Is this difficulty in transferring locals something that is brand new since you entered? I asked that question because I know the answer. It's a process. Always has been. Sometimes more difficult in certain areas Sometimes more difficult depending on the economy. You understood this (or should have) from the early on. Sort of like marrying an ugly woman. You have no right to cry about it 10 years later. You knew she was ugly when you married her. :jester: That said, I am 100% certain that I've never been on any jobsite and observed men with a ball and chain on their leg. Do what pleases you most. If your choices are to stay at a union job for good pay (a plus) and live in an area you don't like (a minus) or work a straight job for average pay (a minus) in an area you like (a plus).... well, put both of those on a scale and see which way it tips for you.


----------



## kg7879 (Feb 3, 2014)

Transfers happen all the time, but you have to realize a couple of things. If you are transferring into a strong local, like local 6, they are just not going to let you waltz in there and sign book one. 

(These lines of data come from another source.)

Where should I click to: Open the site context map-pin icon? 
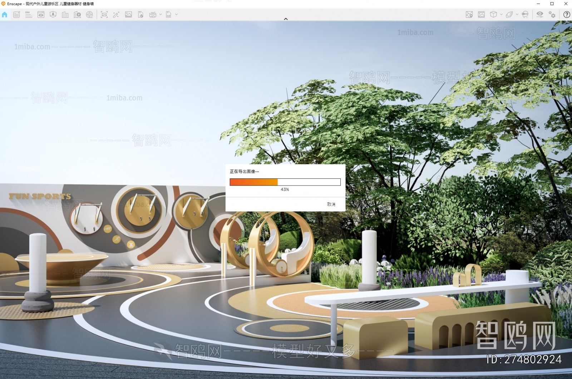tap(469, 15)
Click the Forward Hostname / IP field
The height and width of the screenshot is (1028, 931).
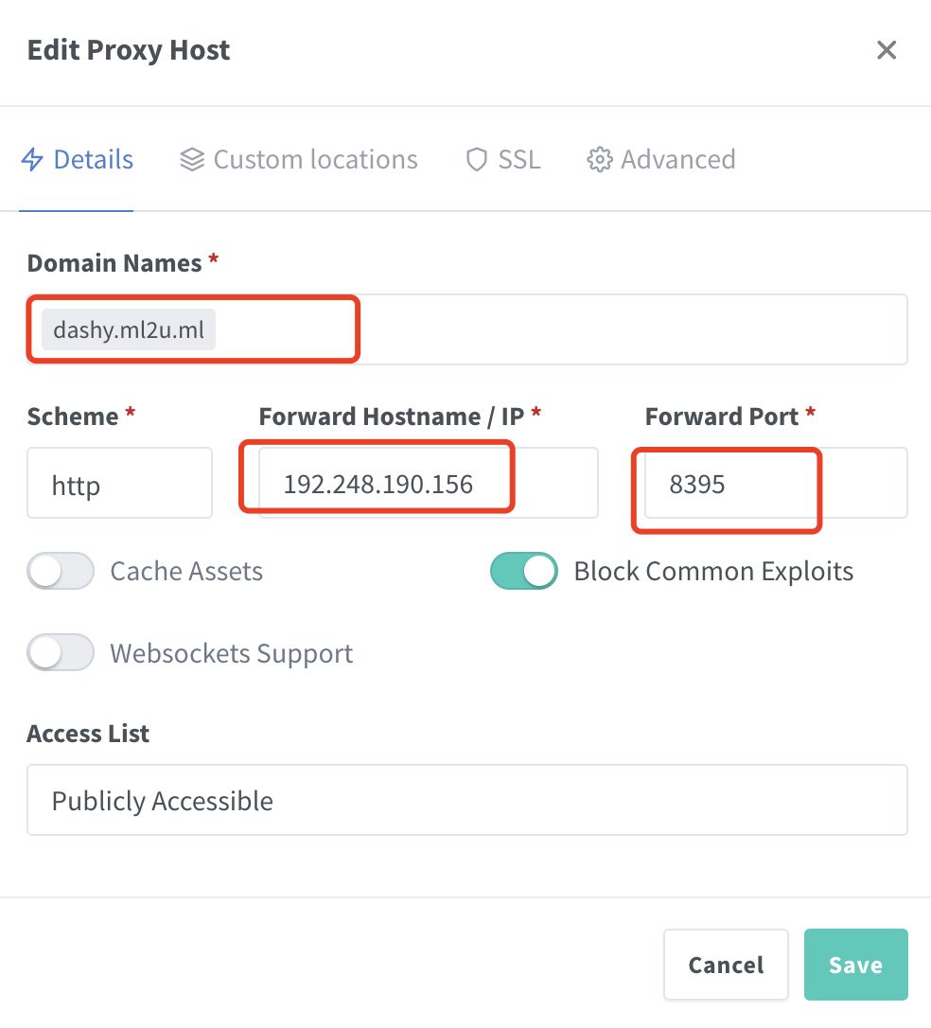pyautogui.click(x=428, y=484)
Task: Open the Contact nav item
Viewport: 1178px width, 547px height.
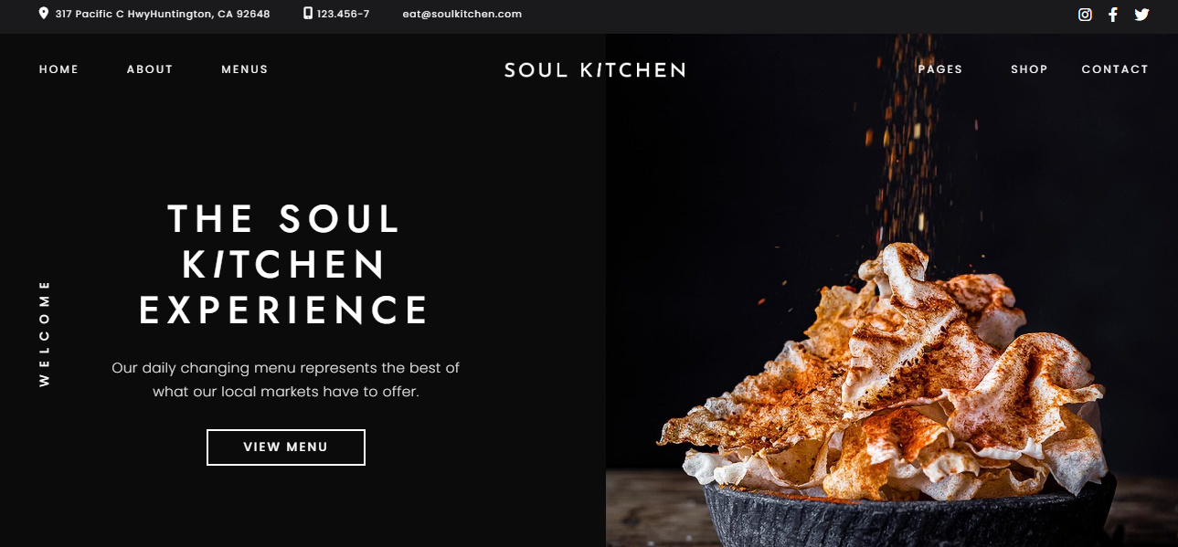Action: (1115, 69)
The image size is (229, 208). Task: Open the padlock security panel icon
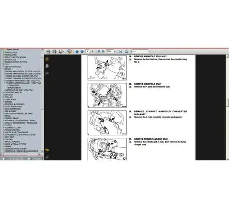[47, 59]
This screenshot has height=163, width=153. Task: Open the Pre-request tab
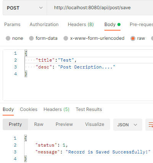(141, 24)
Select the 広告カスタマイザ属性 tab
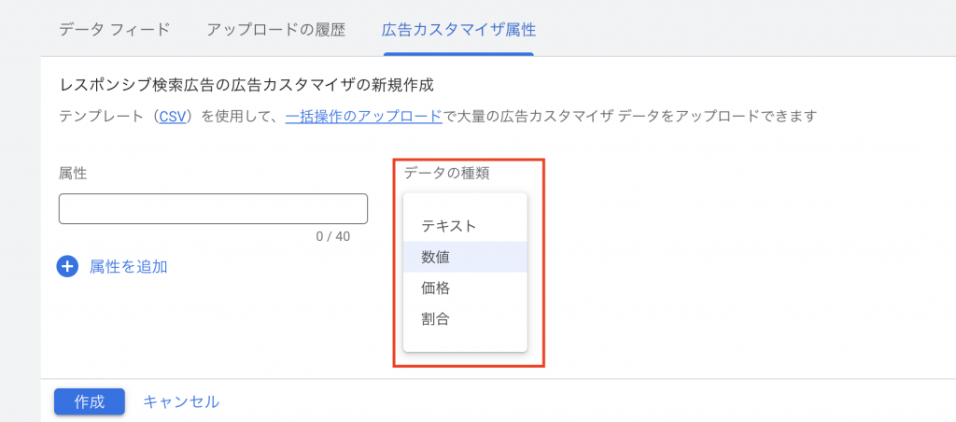This screenshot has height=422, width=956. (458, 29)
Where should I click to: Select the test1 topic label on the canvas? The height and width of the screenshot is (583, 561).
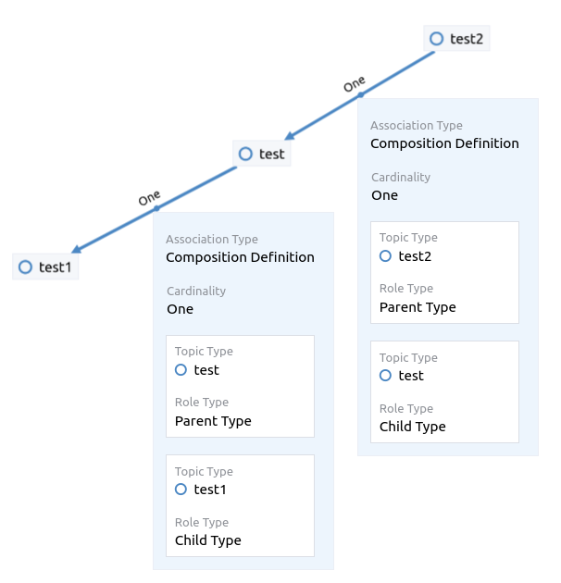(55, 267)
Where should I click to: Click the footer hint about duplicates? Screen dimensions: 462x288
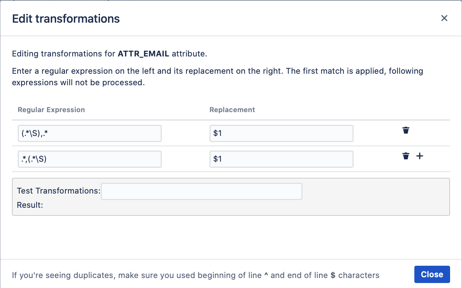pyautogui.click(x=195, y=275)
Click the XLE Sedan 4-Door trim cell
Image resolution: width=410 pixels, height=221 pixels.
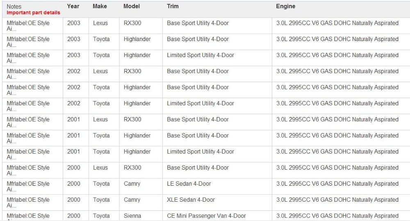tap(191, 200)
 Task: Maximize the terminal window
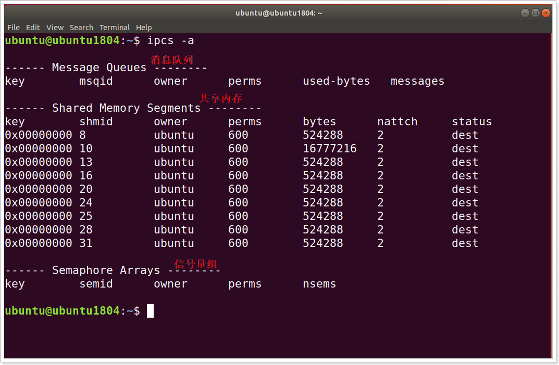click(x=535, y=13)
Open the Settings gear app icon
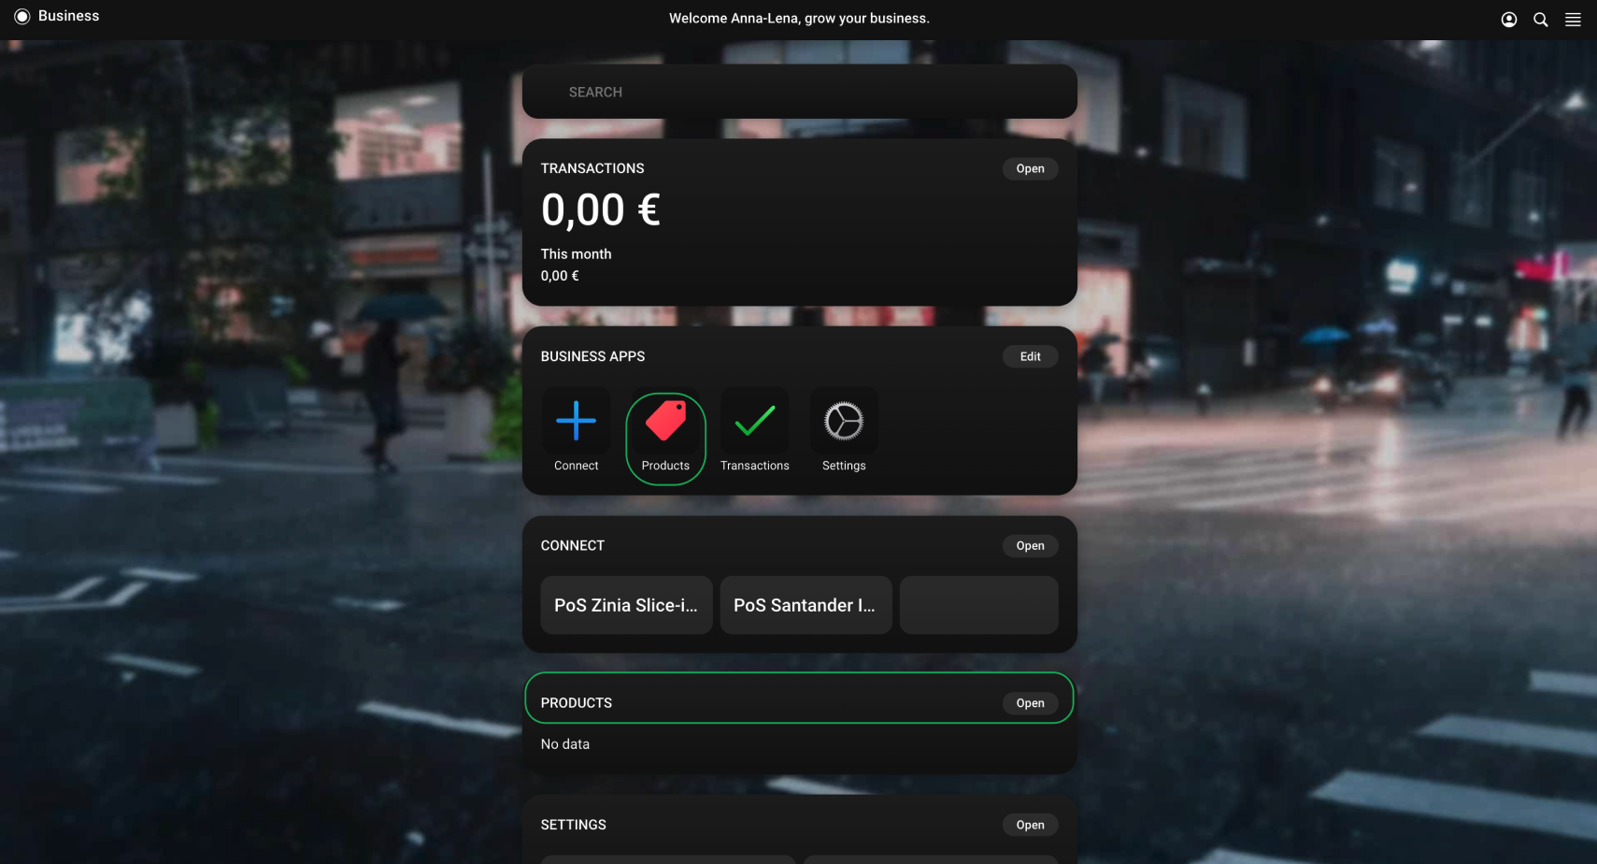Screen dimensions: 1597x864 [844, 421]
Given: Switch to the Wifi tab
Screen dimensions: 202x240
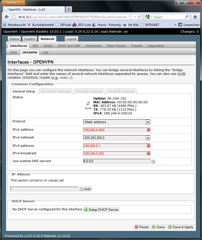Looking at the screenshot, I should click(x=35, y=46).
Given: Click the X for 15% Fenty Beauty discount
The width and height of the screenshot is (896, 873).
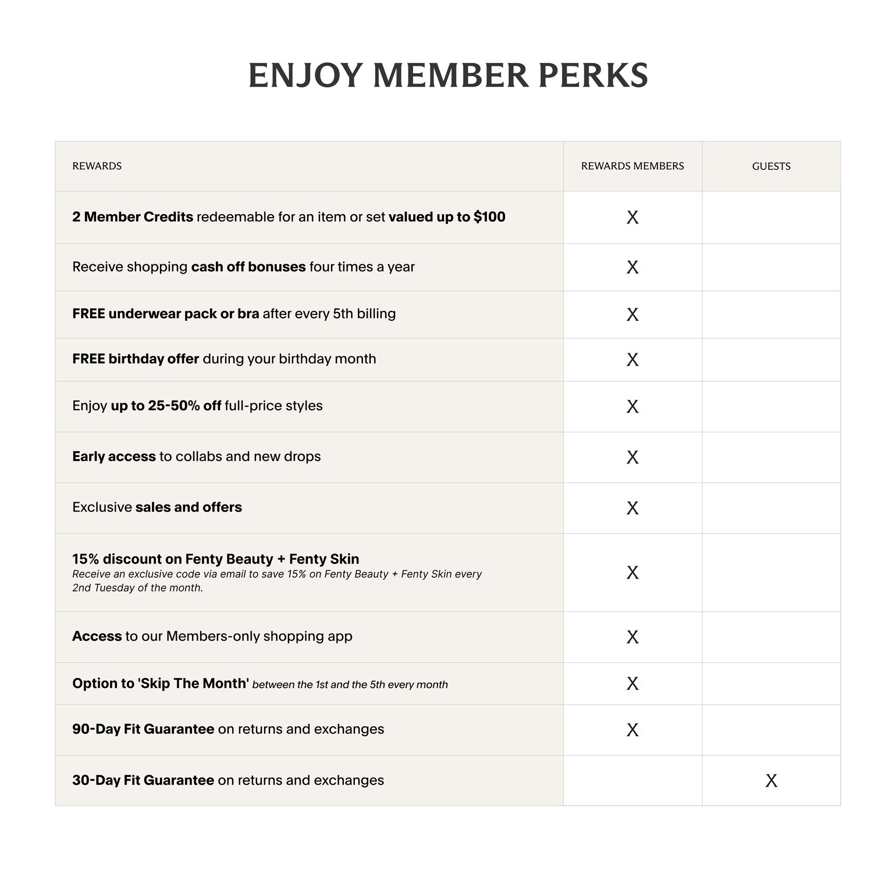Looking at the screenshot, I should 632,573.
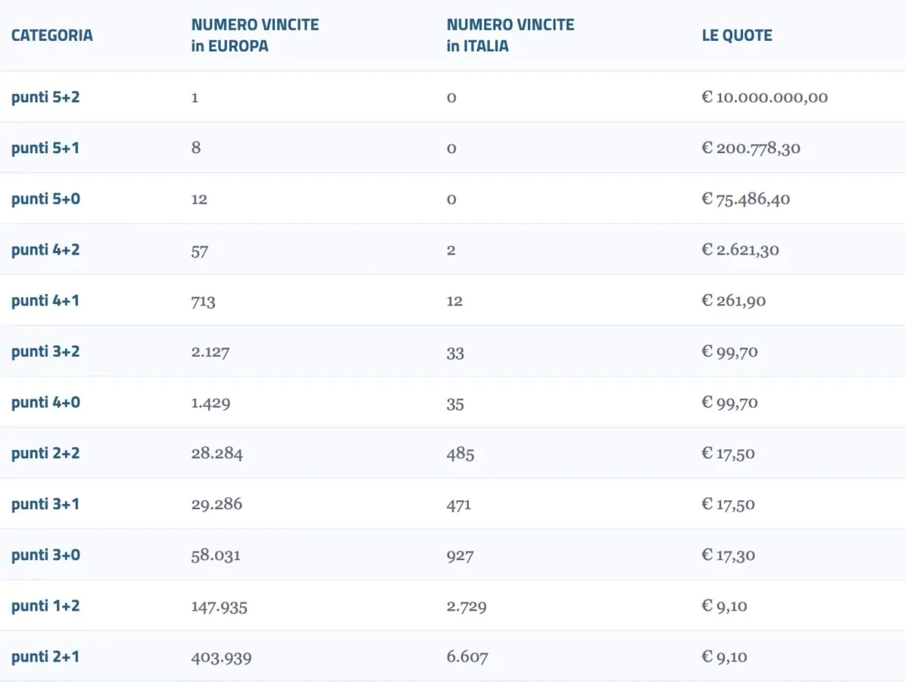
Task: Select the NUMERO VINCITE in EUROPA header
Action: [255, 35]
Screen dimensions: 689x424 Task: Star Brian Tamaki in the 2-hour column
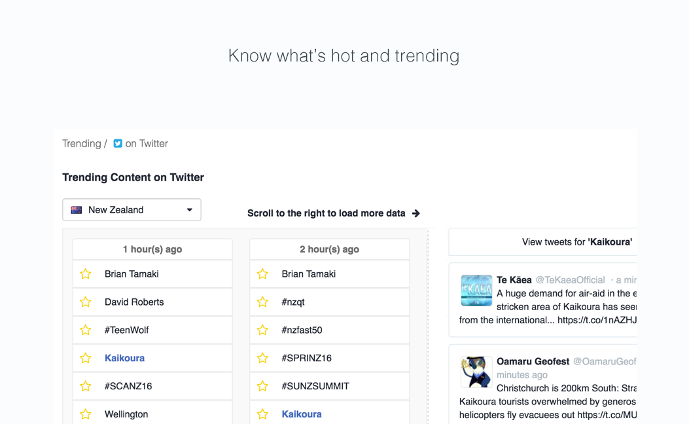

You might have to work off book two for a while or if there is no work going to book 2 you might have to wait a while. I do not know of any local that will take you in the next day on book one because they have to keep the membership levels consistent with the work they have. If they just took any transfer they might get to a point where they have more members than work.


----------



## Southeast Power (Jan 18, 2009)

Problem is, you might think the grass in another local or even nonunion, get there and either have the work dry up and go elsewhere or always be on the othside there.
I've know guys that have been in our local for 20 years and are still known as a ticket jammer because he asked to come in and was accepted.
You have an opportunity to travel where ever the work is at any time if you wish.
There are unfilled, long duration calls out there right now.

I have the opportunity to go another route plenty of times but stayed the course, made a living and now, at 55, I'm glad I stayed in. It's not without commitment and sometime sacrifice but for the long play, staying Union and staying in my home local through thick and thin has worked for me.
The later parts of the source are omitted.